- **DO THIS**
Revise the listing below by replacing every "Instruction" with "Goal" and leaving everything else the same.

[Data items]

----

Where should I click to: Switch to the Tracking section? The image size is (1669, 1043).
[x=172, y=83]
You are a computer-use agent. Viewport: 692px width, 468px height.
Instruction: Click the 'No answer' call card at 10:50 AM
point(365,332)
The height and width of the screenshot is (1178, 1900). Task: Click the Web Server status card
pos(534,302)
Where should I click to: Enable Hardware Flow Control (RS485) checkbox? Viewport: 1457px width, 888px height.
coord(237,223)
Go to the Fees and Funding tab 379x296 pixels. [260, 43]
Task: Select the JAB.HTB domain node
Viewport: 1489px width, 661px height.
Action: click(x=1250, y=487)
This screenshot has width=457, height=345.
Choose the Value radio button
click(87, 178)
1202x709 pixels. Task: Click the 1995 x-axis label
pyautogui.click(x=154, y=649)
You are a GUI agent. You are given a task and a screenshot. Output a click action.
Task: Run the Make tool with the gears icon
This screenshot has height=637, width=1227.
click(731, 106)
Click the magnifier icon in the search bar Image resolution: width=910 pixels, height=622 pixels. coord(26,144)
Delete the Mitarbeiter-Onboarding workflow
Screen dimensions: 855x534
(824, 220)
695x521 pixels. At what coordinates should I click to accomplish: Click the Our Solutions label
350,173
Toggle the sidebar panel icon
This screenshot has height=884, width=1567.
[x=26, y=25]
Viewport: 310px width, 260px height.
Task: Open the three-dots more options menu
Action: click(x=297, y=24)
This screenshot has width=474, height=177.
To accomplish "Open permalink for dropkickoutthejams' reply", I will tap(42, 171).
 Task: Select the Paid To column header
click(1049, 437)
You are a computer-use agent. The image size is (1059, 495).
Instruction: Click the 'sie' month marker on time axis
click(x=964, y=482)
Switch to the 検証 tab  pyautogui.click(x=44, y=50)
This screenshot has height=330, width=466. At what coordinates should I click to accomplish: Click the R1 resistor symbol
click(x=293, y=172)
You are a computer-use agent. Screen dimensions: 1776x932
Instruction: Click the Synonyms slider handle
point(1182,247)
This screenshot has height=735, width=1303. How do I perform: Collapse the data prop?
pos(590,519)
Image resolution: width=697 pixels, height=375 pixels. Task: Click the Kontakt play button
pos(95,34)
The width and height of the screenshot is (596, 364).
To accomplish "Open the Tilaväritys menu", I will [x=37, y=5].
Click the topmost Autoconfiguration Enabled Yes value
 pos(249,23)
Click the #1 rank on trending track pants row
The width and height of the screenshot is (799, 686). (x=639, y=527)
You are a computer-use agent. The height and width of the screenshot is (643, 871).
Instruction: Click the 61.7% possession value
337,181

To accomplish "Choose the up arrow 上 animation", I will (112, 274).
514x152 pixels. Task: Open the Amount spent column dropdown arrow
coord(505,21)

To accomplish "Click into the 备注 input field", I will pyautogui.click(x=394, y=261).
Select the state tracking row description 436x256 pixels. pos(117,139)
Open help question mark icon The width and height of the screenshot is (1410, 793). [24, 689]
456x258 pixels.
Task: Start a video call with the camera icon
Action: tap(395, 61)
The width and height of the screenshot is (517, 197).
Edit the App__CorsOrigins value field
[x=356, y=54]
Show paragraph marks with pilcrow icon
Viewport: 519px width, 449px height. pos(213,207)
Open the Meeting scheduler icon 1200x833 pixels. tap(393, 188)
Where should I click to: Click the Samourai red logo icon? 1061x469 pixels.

----

- **SOLUTION FOR THIS PROBLEM**
Where should I click to: Switch to the Tracking section? The image size is (1669, 1043).
[x=172, y=83]
You are a computer-use agent. Viewport: 692px width, 468px height.
Goal: Click the 'No answer' call card at 10:50 AM
point(365,332)
The height and width of the screenshot is (1178, 1900). Task: Click the Web Server status card
pos(534,302)
Where should I click to: Enable Hardware Flow Control (RS485) checkbox? Viewport: 1457px width, 888px height.
coord(237,223)
Go to the Fees and Funding tab 379x296 pixels. [260, 43]
Task: Select the JAB.HTB domain node
Viewport: 1489px width, 661px height.
Action: click(x=1250, y=487)
This screenshot has width=457, height=345.
Choose the Value radio button
click(87, 178)
1202x709 pixels. Task: Click the 1995 x-axis label
pyautogui.click(x=154, y=649)
You are a GUI agent. You are given a task and a screenshot. Output a click action.
Task: Run the Make tool with the gears icon
This screenshot has height=637, width=1227.
click(731, 106)
Click the magnifier icon in the search bar Image resolution: width=910 pixels, height=622 pixels. coord(26,144)
Delete the Mitarbeiter-Onboarding workflow
Screen dimensions: 855x534
(824, 220)
695x521 pixels. At what coordinates should I click to accomplish: Click the Our Solutions label
350,173
Toggle the sidebar panel icon
This screenshot has height=884, width=1567.
[x=26, y=25]
Viewport: 310px width, 260px height.
Task: Open the three-dots more options menu
Action: click(x=297, y=24)
This screenshot has width=474, height=177.
To accomplish "Open permalink for dropkickoutthejams' reply", I will tap(42, 171).
 Task: Select the Paid To column header
click(1049, 437)
You are a computer-use agent. The image size is (1059, 495).
Goal: Click the 'sie' month marker on time axis
click(x=964, y=482)
Switch to the 検証 tab  pyautogui.click(x=44, y=50)
This screenshot has height=330, width=466. At what coordinates should I click to accomplish: Click the R1 resistor symbol
click(x=293, y=172)
You are a computer-use agent. Screen dimensions: 1776x932
Goal: Click the Synonyms slider handle
point(1182,247)
This screenshot has height=735, width=1303. How do I perform: Collapse the data prop?
pos(590,519)
Image resolution: width=697 pixels, height=375 pixels. Task: Click the Kontakt play button
pos(95,34)
The width and height of the screenshot is (596, 364).
To accomplish "Open the Tilaväritys menu", I will [x=37, y=5].
Click the topmost Autoconfiguration Enabled Yes value
 pos(249,23)
Click the #1 rank on trending track pants row
The width and height of the screenshot is (799, 686). (x=639, y=527)
You are a computer-use agent. The height and width of the screenshot is (643, 871).
Goal: Click the 61.7% possession value
337,181

To accomplish "Choose the up arrow 上 animation", I will (112, 274).
514x152 pixels. Task: Open the Amount spent column dropdown arrow
coord(505,21)

To accomplish "Click into the 备注 input field", I will pyautogui.click(x=394, y=261).
Select the state tracking row description 436x256 pixels. pos(117,139)
Open help question mark icon The width and height of the screenshot is (1410, 793). [24, 689]
456x258 pixels.
Task: Start a video call with the camera icon
Action: tap(395, 61)
The width and height of the screenshot is (517, 197).
Edit the App__CorsOrigins value field
[x=356, y=54]
Show paragraph marks with pilcrow icon
Viewport: 519px width, 449px height. pos(213,207)
Open the Meeting scheduler icon 1200x833 pixels. tap(393, 188)
Where should I click to: Click the Samourai red logo icon? 1061x469 pixels.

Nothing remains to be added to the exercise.